Zoque 88% – Pozol - Original Beans

Zoque 88% – Pozol

„Ich, der ich aus Tabasco komme,
wo der gemahlene Kakao
dem Wasser eine neue Bedeutung gegeben hat,
trage in mir das Blut der Maya.”
Carlos Pellicer Cámara

Die Josés Familie ist eine typische Tzotzil-Familie. Sie arbeiten den ganzen Tag über hart in der Milpa und den Cacaotales und essen nur, was sie selbst angebaut haben. Das klingt bescheiden, aber die Vielfalt ihrer Ernte ist riesig. Sie bauen bis zu 40 verschiedene Pflanzen- und Baumarten an. Allein in den Cacaotales wachsen außer Kakao noch Tomatillos, Chili, Vanille, Piment, Zimt, Brotnuss und Annatto. All das wächst unter dem Laubdach von Zedern und anderen Waldbäumen. In den traditionellen Milpas wächst Mais zusammen mit Bohnen, Kürbissen und Melonen. Über Jahrtausende hinweg haben die Familien ihre Anbaumethoden – und Kochrezepte – perfektioniert.
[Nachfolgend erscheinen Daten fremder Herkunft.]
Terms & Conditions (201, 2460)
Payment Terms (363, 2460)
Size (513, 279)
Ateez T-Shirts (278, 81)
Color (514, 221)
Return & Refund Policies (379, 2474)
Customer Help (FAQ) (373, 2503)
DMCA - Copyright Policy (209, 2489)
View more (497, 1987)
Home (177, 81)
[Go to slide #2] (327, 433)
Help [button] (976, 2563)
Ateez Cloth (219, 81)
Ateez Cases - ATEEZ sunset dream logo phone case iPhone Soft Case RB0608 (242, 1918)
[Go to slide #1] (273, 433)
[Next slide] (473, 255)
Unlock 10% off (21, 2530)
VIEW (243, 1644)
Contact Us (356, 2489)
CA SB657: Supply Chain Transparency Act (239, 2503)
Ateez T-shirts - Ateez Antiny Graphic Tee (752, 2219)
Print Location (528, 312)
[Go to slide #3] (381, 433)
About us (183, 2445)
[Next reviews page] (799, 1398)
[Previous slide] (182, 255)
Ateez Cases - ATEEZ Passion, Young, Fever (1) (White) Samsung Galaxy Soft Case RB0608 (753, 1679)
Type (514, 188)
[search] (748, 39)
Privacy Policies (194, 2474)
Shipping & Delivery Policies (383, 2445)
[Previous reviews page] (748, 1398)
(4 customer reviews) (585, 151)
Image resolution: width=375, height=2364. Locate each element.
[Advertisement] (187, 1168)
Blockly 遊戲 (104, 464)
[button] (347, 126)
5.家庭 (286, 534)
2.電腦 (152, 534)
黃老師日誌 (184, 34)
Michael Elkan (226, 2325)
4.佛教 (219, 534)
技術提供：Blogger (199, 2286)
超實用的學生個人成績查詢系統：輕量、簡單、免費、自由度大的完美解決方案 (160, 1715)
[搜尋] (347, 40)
Sie bringen frisch geerntete Kakaofrüchte mit. Die gefurchten Schoten sind knallgelb und rot. Ich bin süchtig nach dem Fruchtfleisch, das die Bohnen umgibt. Es schmeckt köstlich süß und frisch. Maria Suzanna röstet die Kakaobohnen über dem Feuer und mahlt sie zusammen mit Mais. Mit einem besonderen Holzlöffel rührt sie das „Pozol“ genannte Getränk, bis es schaumig wird. Die Familie macht jeden Morgen Pozol, so wie die Indigenen der Selva Zoque es seit 4000 Jahren tun, seit die alten Olmeken das Getränk erfunden haben. Man sagt, Tag und Nacht mischen sich im Pozol: Der Kakao, der traditionell im Schatten wächst, verkörpert die Nacht, die Unterwelt und Wiedergeburt und das Sonnengewächs Mais repräsentiert den Tag und das Licht. In den mittelamerikanischen Kulturen wird die Schattenwelt nicht gefürchtet, sondern in ihrer Balance mit dem Licht gefeiert.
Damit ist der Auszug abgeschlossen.